By the early 1990s, however, this AI bubble completely deflated. Numerous AI startups went out of business and corporations froze or cancelled their AI projects. Already in 1983, expert systems pioneer Ed Feigenbaum identified the “key bottleneck” that led to their demise, that of scaling up the knowledge acquisition process, “a very tedious, time-consuming, and expensive procedure.”

Expert systems also suffered from the challenge of knowledge accumulation. The constant need to add and update rules made them difficult and costly to maintain. They also displayed the ever-present deficiencies of thinking machines compared to human intelligence. They were "brittle," making grotesque mistakes when given unusual inputs, could not transfer their expertise to new domains, and lacked understanding of the world around them. At the most fundamental level, they could not learn—from examples, from experience, from the environment—the way humans learn.

Lesson #4: Initial success, i.e., widespread adoption by corporations and government agencies and vast public and private investment, even over a period of ten or 15 years, does not necessarily lead to the creation of an enduring “new industry.” Bubbles tend to burst.
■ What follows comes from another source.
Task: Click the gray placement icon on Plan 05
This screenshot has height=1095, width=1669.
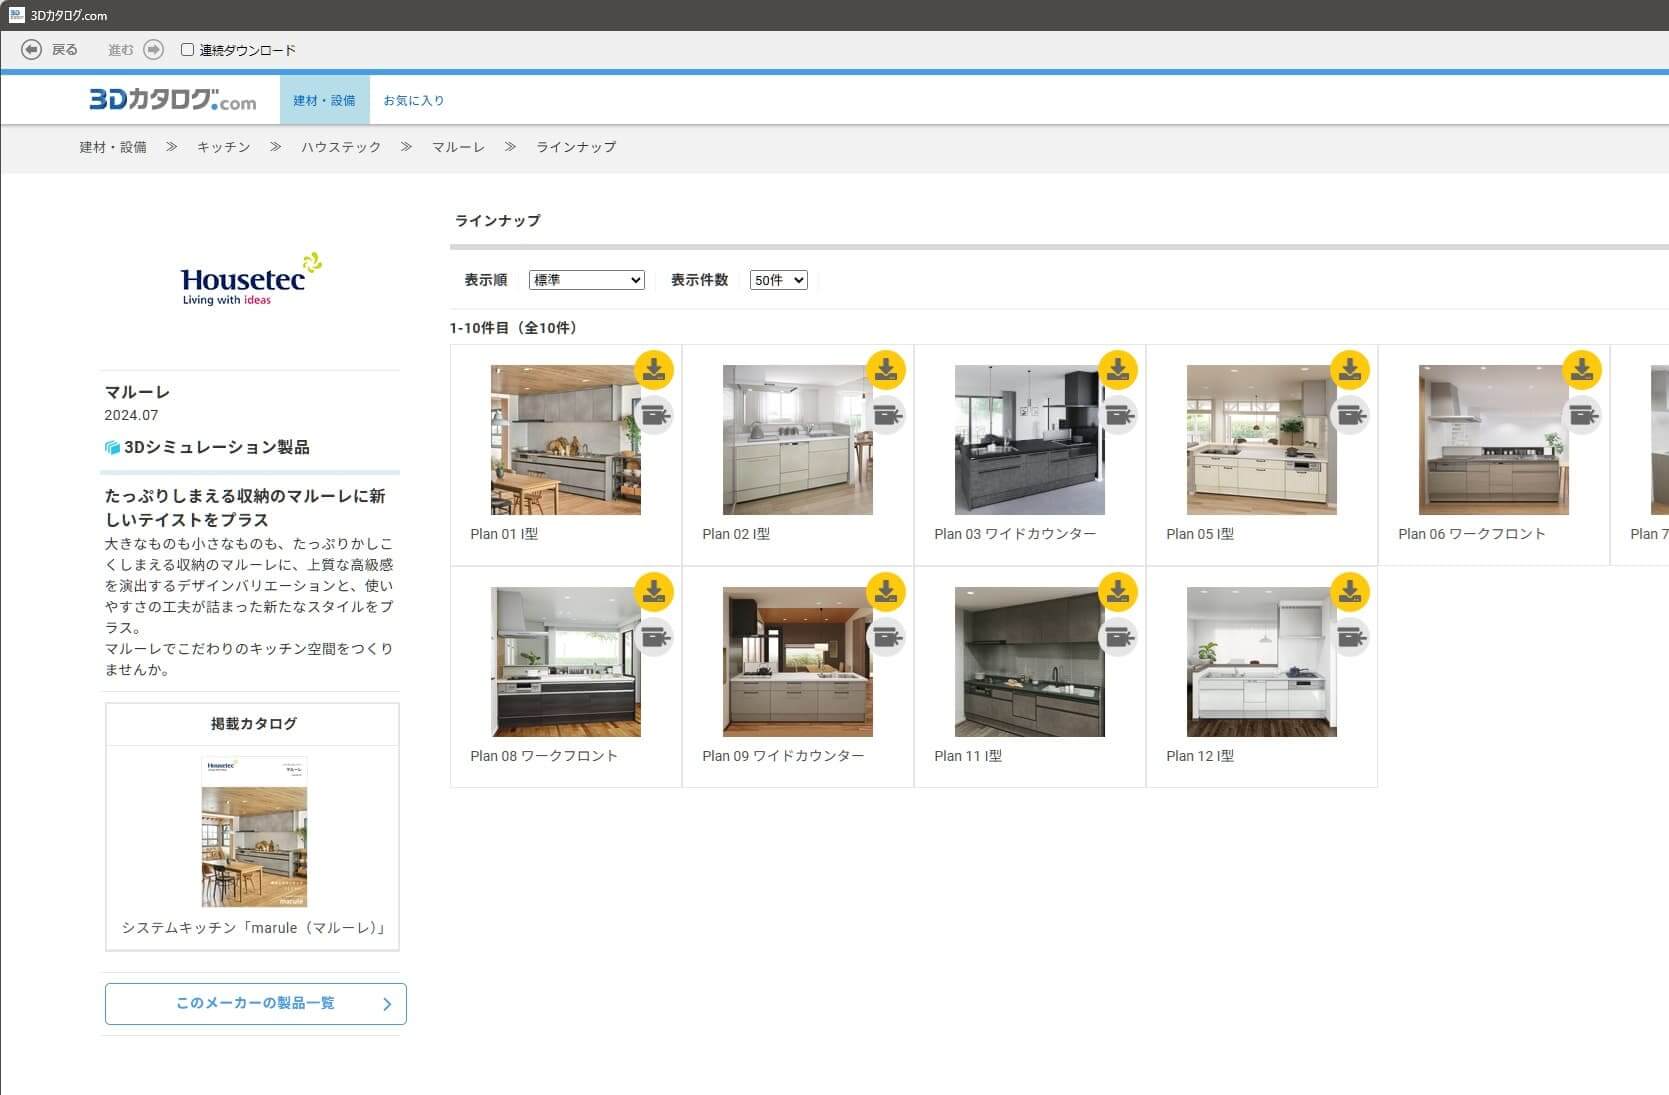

Throughout the ups and downs, the hype and the setbacks, two completely different approaches to AI development have competed for the attention of academics, public and private investors, and the media. For more than four decades, the rule-based Symbolic AI approach dominated. But the examples-based, statistical analysis-powered connectionism, the other major approach to AI, had its share of AI hype and glory for brief periods in the late 1950s and the late 1980s.
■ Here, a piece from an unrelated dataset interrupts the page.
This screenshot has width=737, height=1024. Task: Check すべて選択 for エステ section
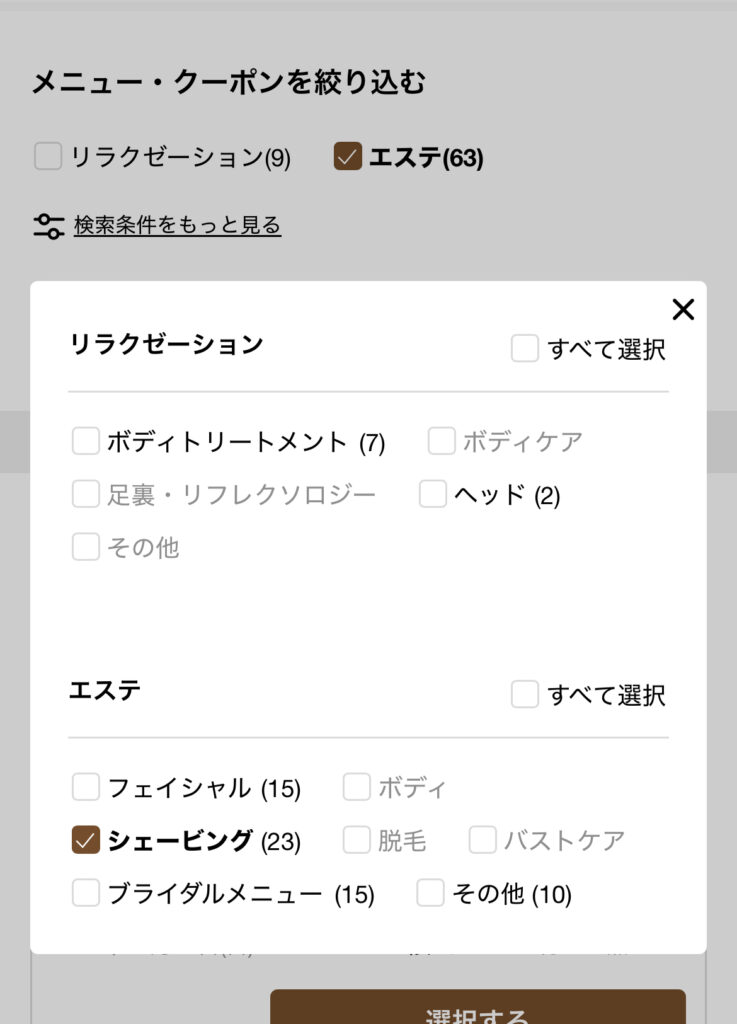click(525, 694)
Until the rebirth of connectionism in 2012, AI research and development has been driven mostly by academics. Typical to academia, where dogmas prevail (see so-called “normal science”), there has always been a binary choice between Symbolic AI and connectionism. Geoffrey Hinton devoted most of his Turing Lecture in 2019 to the trials and tribulations he and the handful of deep learning devotees endured at the hands of mainstream AI and machine learning academics. In a typical academic fashion (my dogma is the true gospel), Hinton also made sure to dismiss reinforcement learning and the work of his colleagues at DeepMind.

Just a few years later, in 2023, DeepMind has taken over AI at Google (and Hinton left his position there), mostly as a response to the success of OpenAI, which also uses reinforcement learning as a component of its AI development. There is no indication, however, that either DeepMind or OpenAI or any of the numerous AI “unicorns” working towards AGI, focus on anything other than today’s dogma, Large Language Models. After 2012, AI development has by and large shifted from academia to the private sector, but the targeting of just one approach is still the major preoccupation of the field.

Lesson #5: Consider not putting all your AI eggs in the same basket.

There is no question that Huang is an exceptional chief executive and that Nvidia is an exceptional company, successfully moving rapidly to capitalize on the AI opportunity that suddenly presented itself over a decade ago as the parallel processing of its chips (originally designed for the efficient rendering of video games) lends itself well to deep learning calculations. Ever vigilant, “our company is thirty days from going out of business,” Huang tells his troops.

In addition to staying paranoid (remember Andy Grove’s Intel?), the lessons from the 80-year history of AI may also help guide Nvidia through the ups and downs of the next thirty days or thirty years.